While property catastrophe remains the dominant area within the ILS market, the increasing use of sidecars and diversified quota shares, beyond short-tailed exposures, clearly demonstrates the market’s readiness to expand towards longer tailed risks.
As Cohen & Company outline in their paper, casualty ILS builds on the same principles of collateralization and transparency, but applies them to liability-driven portfolios, which therefore offers steadier cash flows and reduced climate sensitivity.
“This evolution reflects a natural progression: from event-driven property risk to structural solutions for casualty, enabling investors to capture underwriting margins across multiple years while maintaining diversification benefits.”

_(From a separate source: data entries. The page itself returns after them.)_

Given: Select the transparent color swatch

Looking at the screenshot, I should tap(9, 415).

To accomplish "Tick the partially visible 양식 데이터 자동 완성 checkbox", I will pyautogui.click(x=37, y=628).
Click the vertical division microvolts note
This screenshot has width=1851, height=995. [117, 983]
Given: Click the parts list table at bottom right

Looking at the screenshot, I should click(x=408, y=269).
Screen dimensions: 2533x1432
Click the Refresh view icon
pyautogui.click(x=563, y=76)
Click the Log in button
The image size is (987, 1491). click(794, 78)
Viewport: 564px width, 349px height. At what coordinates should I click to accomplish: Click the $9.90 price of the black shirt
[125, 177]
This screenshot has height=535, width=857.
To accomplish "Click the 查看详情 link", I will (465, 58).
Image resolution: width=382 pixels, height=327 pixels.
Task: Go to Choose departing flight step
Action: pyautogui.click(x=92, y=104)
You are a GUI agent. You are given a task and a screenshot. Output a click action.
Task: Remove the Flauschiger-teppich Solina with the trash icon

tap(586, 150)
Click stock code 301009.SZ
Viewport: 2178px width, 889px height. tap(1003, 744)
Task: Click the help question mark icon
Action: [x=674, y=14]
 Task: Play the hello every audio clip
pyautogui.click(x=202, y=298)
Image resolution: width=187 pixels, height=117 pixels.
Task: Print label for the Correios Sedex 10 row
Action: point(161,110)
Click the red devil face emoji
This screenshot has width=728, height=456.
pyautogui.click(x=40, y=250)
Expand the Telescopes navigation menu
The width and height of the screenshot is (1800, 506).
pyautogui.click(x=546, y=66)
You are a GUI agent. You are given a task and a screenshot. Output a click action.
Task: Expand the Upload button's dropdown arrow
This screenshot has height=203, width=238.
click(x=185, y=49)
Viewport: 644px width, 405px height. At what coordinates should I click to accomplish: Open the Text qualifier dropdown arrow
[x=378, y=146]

Further into the paper, analysts highlighted how the casualty ILS space presents a number of key benefits to both investors and insurance sponsors.
Cohen & Company specifically highlighted that for investors, casualty ILS offers attractive risk adjusted returns and a low beta compared to traditional asset classes. By opting to integrate casualty ILS into a portfolio, investors can enhance diversification and improve overall portfolio efficiency.
The firm also states that casualty ILS offers sponsors access to additional sources of capital, mitigates counterparty credit risk via complete collateralization, and facilitates capital optimisation, all while permitting the sponsor to maintain underwriting control.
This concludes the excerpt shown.